Under a newly published 'fair use' clarification, Brussels has confirmed the ban on roaming fees is not open-ended. Operators can charge top-up fees of 4c per minute and 0.85c per megabyte of data in some circumstances.

The Commission says that the roaming restrictions are designed to stop people abusing the new rules to get the cheapest mobile deal in another European country.

However, consumer groups are crying foul, claiming the EU has buckled under pressure from big telecom firms.

"This does not amount to the end of roaming in the EU," said Johannes Kleis, a spokesperson for European consumer advocacy body BEUC.

And there are fears that the new restrictions may unfairly punish Irish mobile users.

"This regulation puts citizens on the periphery of Europe at a disadvantage," said Irish complainant Peter O'Kane in a written objection.

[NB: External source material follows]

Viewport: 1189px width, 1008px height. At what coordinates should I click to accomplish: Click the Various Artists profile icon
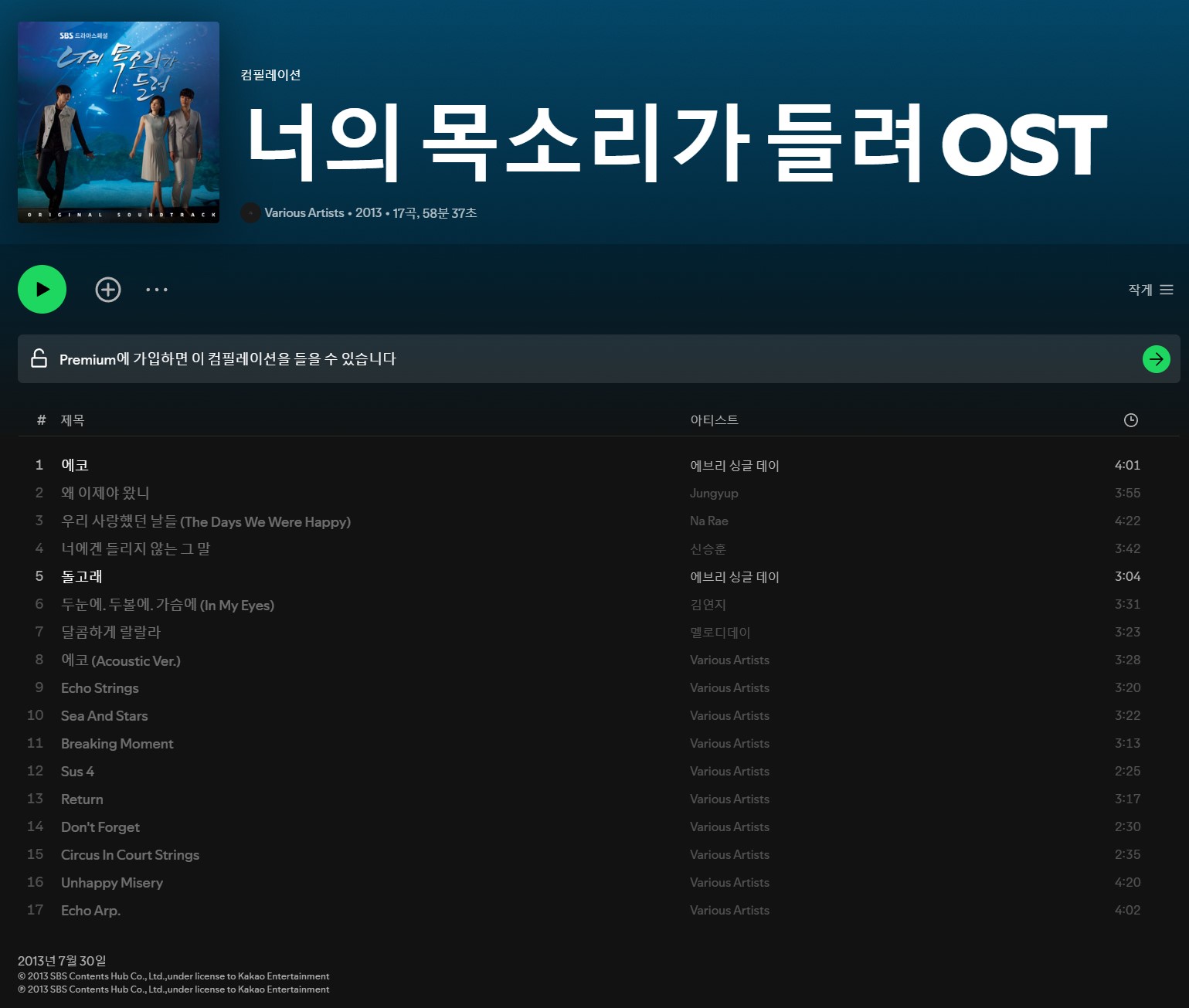250,212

"The requirement to register on the home network every 30 days is discriminatory. For users from Ireland a flight or boat trip would be required. A common case is that of a family who reside in one member state but have members of the family visit extended family in another [EU] member state during summer school holidays. This can easily be for a period exceeding 30 days but is clearly less than 90 days and does not represent a change of residence."

Earlier this year, roaming fees across the EU fell by 75pc as new regulations kicked in. Fees are supposed to be banned altogether from June 2017.